Scottish referendum vote

On Thursday we posted a summary of the material available on government sites relating to the Scottish referendum vote, and links to analyses on the UK Constitutional Law Association and the UCL Constitution Unit sites are included in “Quick Links” below. In the wake of the vote, however, a BBC/ICM poll [1] has shown that support for Welsh independence has fallen to its lowest recorded level: only 3% of those surveyed were in favour of Welsh independence, although support for increased power for the Welsh Assembly had risen to 49%.

Presiding Bishop Katharine Jefferts Schori

The 23 September announcement by Katherine Jefferts Schori that she will not stand for re-election as Presiding Bishop of the Episcopal Church of the United States triggered reactions from sycophants and detractors alike. We are aware of the extensive and costly litigation that has accompanied her tenure of the post but on this side of the pond we are insufficiently close to events to tender any further comment. No doubt there will further analysis of her statement

“As bridges are built, more and more people can begin to cross the divides between us, and God’s dream begins to take flesh in a more just and peaceful world.

Together, we have navigated a season of extraordinary change in recent years. Our Christian values been have challenged and we are becoming clearer and more confident about the faith we share. Today we are far more cognizant of the diversity of this multinational and multicultural Church, and the great blessing of the diverse peoples and cultures we represent,“

By-election news

A by-election with 15 candidates, but virtually no one from Oxford, Harlech, Stockton or other places associated with them able to vote? Following the death in June of Lord Methuen, a Liberal Democrat, another hereditary peer to is to be elected under the compromise reached in 1998 regarding the removal of most of the hereditary peers from the Lords, of whom 92 now remain.
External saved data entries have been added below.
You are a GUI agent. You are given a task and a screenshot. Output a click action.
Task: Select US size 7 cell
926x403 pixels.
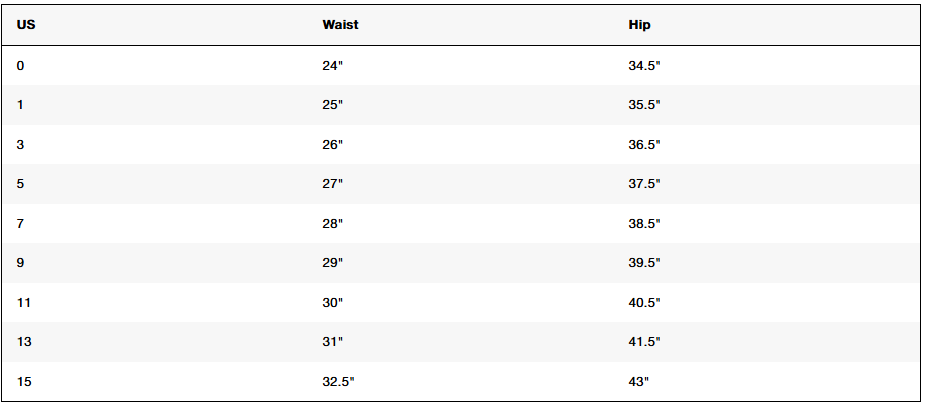point(21,224)
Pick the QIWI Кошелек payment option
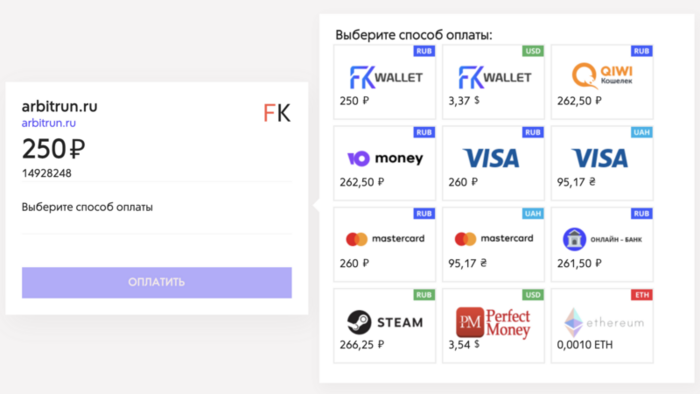Viewport: 700px width, 394px height. pyautogui.click(x=602, y=82)
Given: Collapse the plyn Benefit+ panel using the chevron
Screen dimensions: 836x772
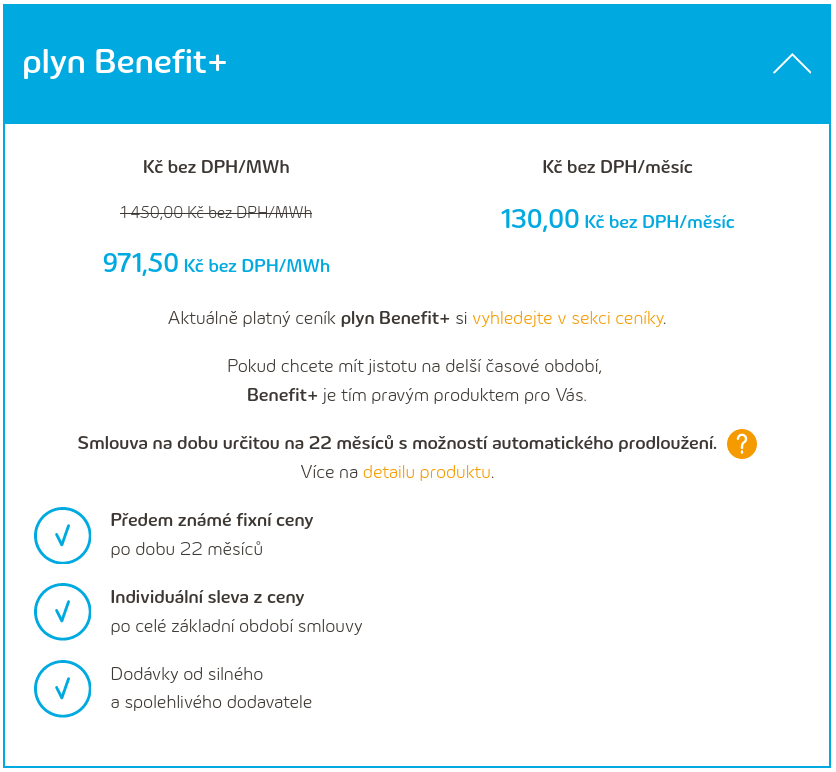Looking at the screenshot, I should [791, 64].
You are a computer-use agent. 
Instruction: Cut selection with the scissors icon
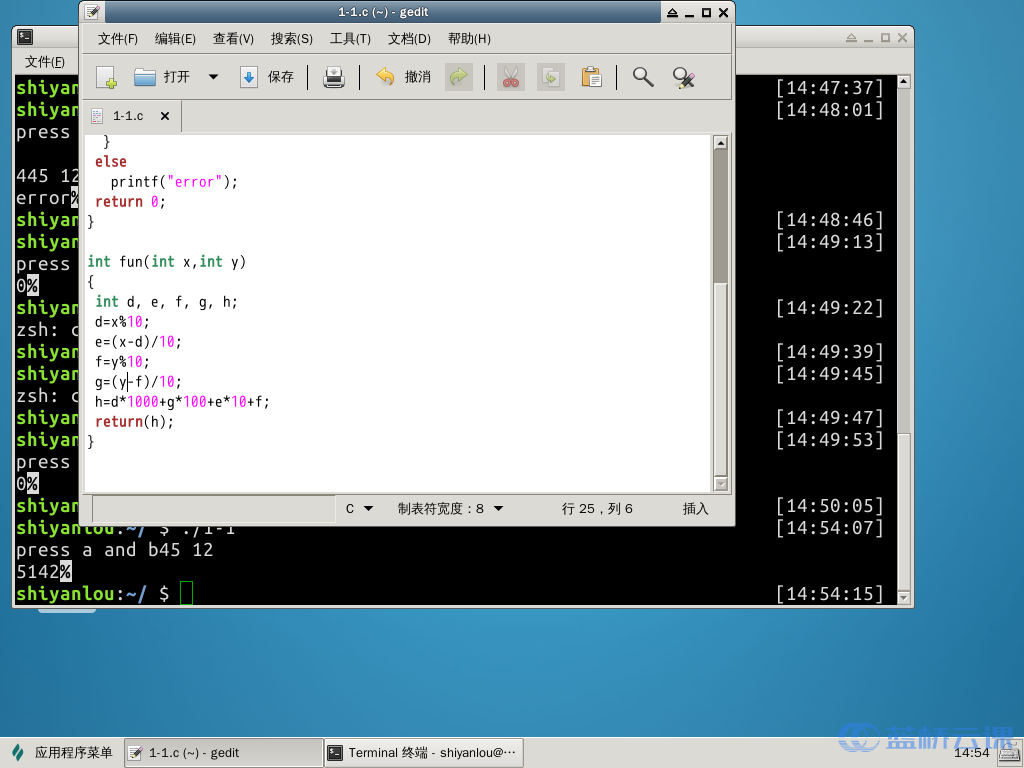[x=511, y=77]
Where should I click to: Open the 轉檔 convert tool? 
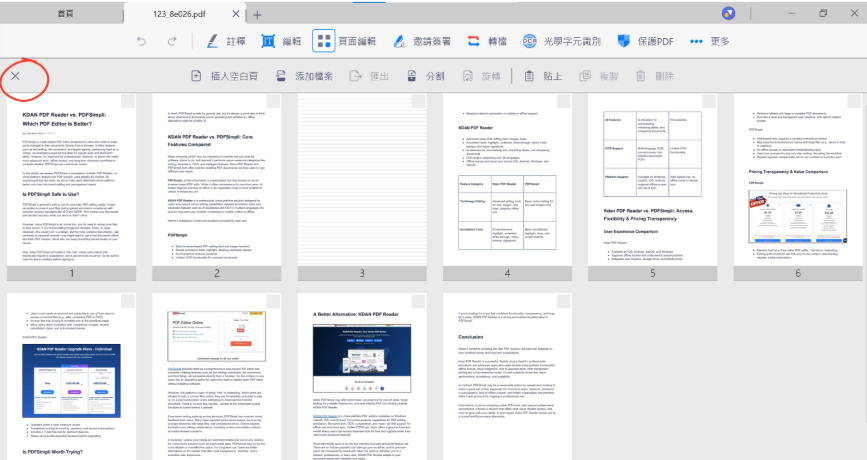pyautogui.click(x=487, y=41)
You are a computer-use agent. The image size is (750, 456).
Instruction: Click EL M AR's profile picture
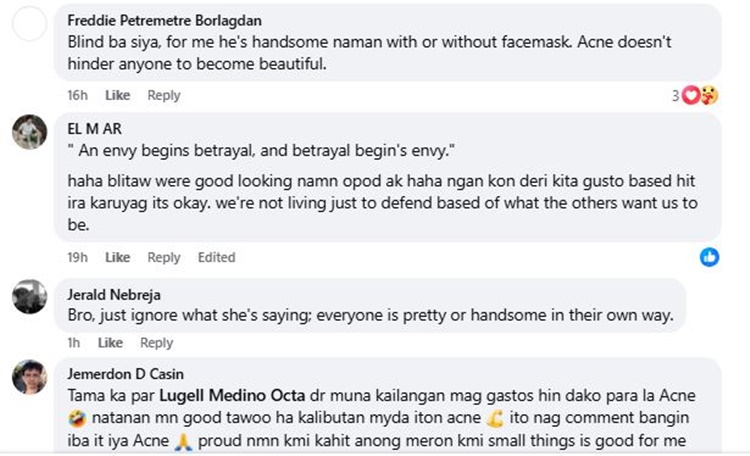pyautogui.click(x=30, y=131)
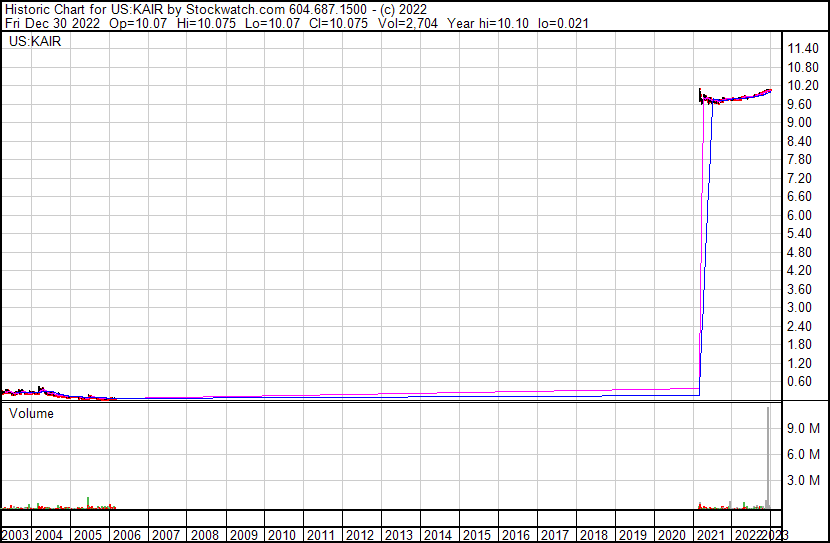Click the 0.60 price axis label
The height and width of the screenshot is (543, 830).
click(799, 382)
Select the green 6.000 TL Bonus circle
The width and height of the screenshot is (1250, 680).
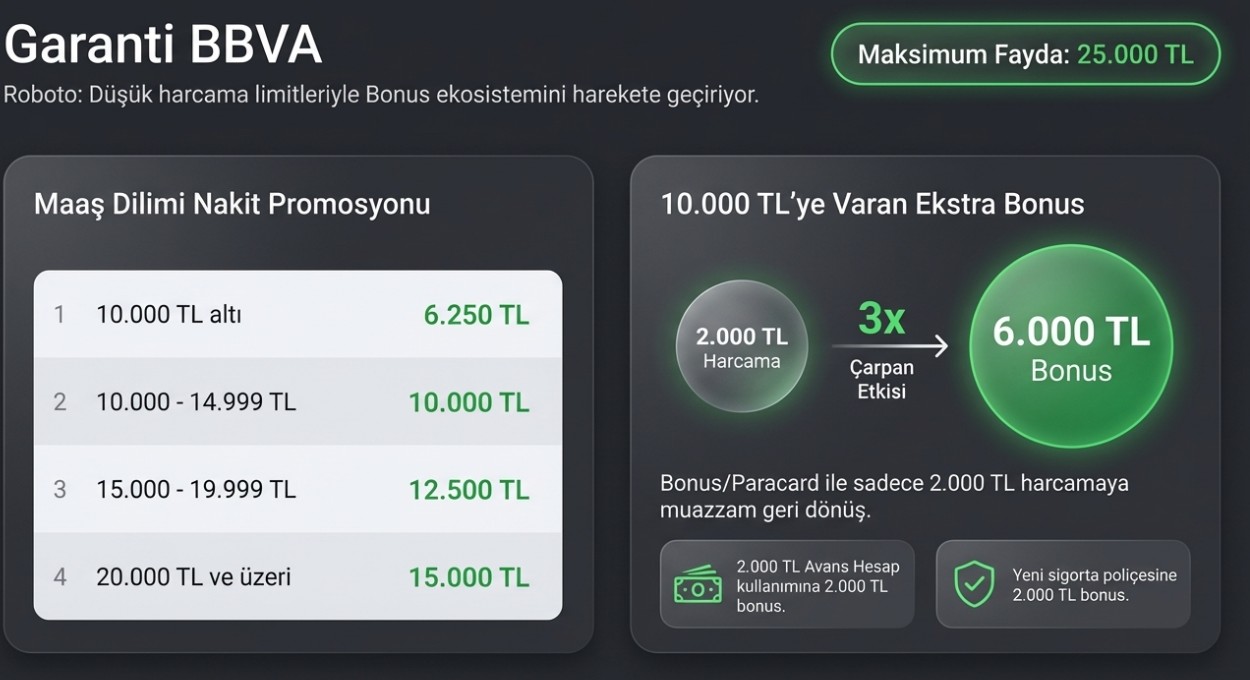click(1070, 346)
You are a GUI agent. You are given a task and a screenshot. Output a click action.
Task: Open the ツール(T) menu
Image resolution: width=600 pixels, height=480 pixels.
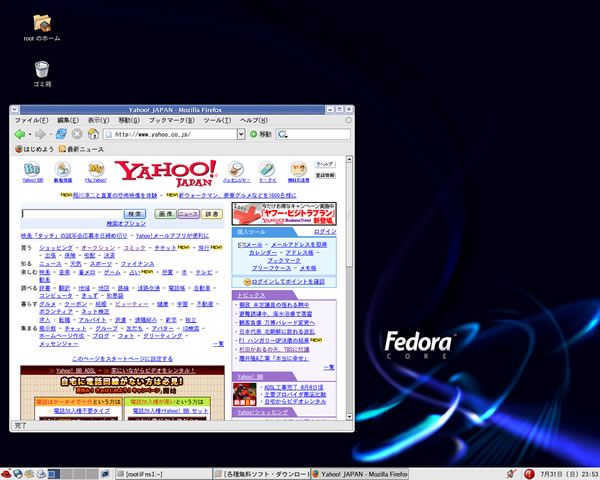(x=217, y=120)
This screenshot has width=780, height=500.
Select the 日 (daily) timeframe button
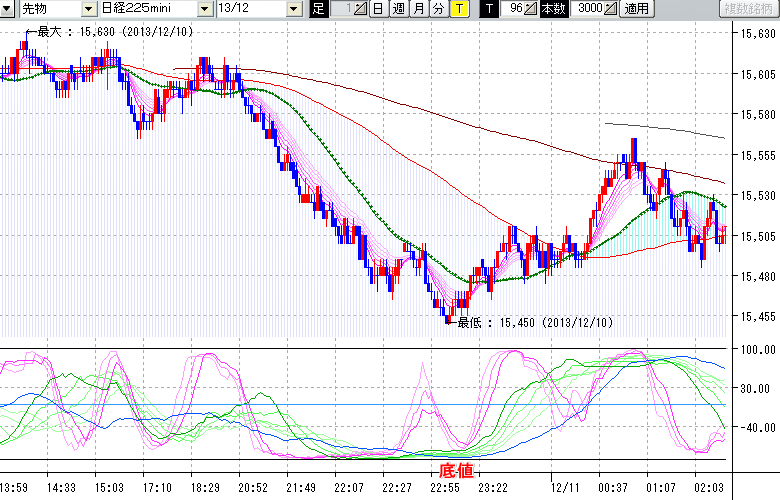(377, 9)
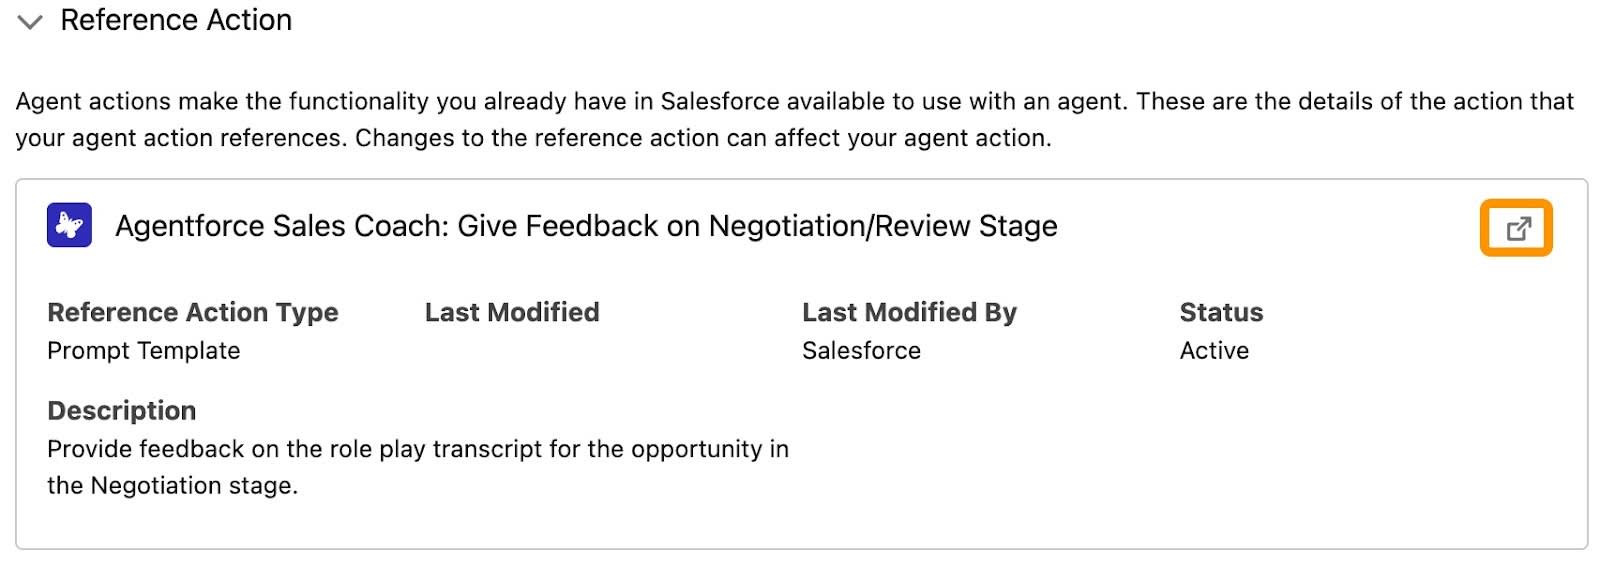The width and height of the screenshot is (1600, 566).
Task: Click the Last Modified field label
Action: [x=512, y=312]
Details are included in the House of Lords Notice of 15 September, Hereditary Peers By-election. The BBC’s Mark D’Arcy notes “some of the pitches to the noble electorate make, er, interesting reading” – perhaps he means the Lords Calverley, (Crossbench), Layton, (Conservative), or Somerleyton, (Crossbench) – although personally we warm to the manifesto of Lord Sudeley, (Conservative).

D’Arcy states states that “[t]he result is due on 22 October and with candidates of several political affiliations, it will be interesting to see if peers stick to the loose agreement, “the Carter Convention”, under which a replacement hereditary peer is expected to be of the same party as his or her predecessor. If not, all kinds of party games could follow at later elections”. Indeed.

Seal of the Confessional

Our Monday post CofE to axe seal of confessional? attracted significant interest, and currently ranks as #1 in the cumulative totals of blogs posted over the past three months.  We suspect that this interest was driven by developments in the area of safeguarding, rather than this specific piece of canon law per se.  A future post will therefore consider these aspects and the on-going CofE consultation which closes on 3 October.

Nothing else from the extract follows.